Furthermore, grand jurors implored lawmakers to end their longstanding self-policing arrangements, arguing “state ethics laws should be strengthened to contain provisions which require suspension and removal from office without the supervision of the General Assembly.”
We concur with that recommendation wholeheartedly. In fact, we have been pushing hard for precisely such independent oversight for the better part of the last decade.
The only time there has been any real accountability over legislative misconduct in South Carolina is when federal or state investigators/ prosecutors have gotten involved. Left unto themselves, lawmakers and former lawmakers can be counted on to whitewash each other’s bad behavior … every single time.
(Click to view)
Ashley Landess – who runs the S.C. Policy Council, the parent organization of The Nerve – knows this all too well.
Accordingly, in 2013 Landess took a complaint targeting then-S.C. speaker of the House Bobby Harrell directly to the office of S.C. attorney general Alan Wilson. Landess’ complaint triggered the #ProbeGate investigation – which brought down Harrell and four other prominent Republican lawmakers.

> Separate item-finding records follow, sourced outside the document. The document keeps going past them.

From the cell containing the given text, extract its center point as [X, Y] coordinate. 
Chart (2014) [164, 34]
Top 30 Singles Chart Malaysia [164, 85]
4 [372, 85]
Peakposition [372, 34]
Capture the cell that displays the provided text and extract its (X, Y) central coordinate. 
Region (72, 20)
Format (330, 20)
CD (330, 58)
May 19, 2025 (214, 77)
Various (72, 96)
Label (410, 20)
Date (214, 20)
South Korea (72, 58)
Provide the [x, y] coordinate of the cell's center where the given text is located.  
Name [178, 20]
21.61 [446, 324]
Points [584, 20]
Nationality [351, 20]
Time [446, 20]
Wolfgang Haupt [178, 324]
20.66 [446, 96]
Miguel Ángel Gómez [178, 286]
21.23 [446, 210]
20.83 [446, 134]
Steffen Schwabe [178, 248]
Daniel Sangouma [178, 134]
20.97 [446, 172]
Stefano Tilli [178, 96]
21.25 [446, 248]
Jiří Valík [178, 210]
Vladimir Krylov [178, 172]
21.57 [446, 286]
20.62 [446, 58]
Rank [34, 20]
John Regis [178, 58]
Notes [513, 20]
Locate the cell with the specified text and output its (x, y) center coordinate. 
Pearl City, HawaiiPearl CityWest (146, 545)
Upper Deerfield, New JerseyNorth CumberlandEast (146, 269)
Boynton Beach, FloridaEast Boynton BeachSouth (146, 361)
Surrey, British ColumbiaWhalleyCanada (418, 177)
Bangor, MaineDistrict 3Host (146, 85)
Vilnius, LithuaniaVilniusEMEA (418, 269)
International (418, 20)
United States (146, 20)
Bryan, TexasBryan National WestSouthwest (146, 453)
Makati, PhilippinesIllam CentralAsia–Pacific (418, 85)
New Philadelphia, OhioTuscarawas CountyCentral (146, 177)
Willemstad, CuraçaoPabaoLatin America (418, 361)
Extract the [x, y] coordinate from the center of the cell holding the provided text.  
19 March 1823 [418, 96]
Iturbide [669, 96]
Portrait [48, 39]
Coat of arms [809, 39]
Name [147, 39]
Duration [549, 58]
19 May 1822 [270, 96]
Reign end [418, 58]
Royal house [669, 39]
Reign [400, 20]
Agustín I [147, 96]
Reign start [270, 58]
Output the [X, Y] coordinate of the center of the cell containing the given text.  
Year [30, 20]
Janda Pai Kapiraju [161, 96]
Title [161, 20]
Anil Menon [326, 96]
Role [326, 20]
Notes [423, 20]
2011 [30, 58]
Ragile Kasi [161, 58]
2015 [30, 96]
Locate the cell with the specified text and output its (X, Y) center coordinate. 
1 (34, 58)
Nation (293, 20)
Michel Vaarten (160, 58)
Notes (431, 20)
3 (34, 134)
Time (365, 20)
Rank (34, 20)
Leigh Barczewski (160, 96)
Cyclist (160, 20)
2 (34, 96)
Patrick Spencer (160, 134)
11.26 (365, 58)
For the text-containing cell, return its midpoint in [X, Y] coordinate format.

Obviously, this investigation took plenty of twists and turns – and Landess and Wilson did not always distinguish themselves as it unfolded.
Furthermore, #ProbeGate did not deliver the sort of sweeping justice and accountability many were expecting from it.
Still, the investigation was critically important in that it proved there is indeed a way – albeit a difficult one – around the corrupt, self-policing legislative “ethics” committees.
Essentially, if the attorney general (or his prosecutorial designee), the chief of the S.C. State Law Enforcement Division (SLED) and the presiding judge over the state grand jury all agree – investigations into sitting lawmakers can be initiated, conducted and ultimately brought to criminal charges and trials at the state level.
This is tremendously important … and the first real check against legislative corruption since the federal “Lost Trust” investigation of the early 1990s.
Landess is wasting little time in pressing her advantage, we are told. According to our sources, her organization is in the process of preparing another complaint for the attorney general to review – this one focusing on White’s myriad ethical issues.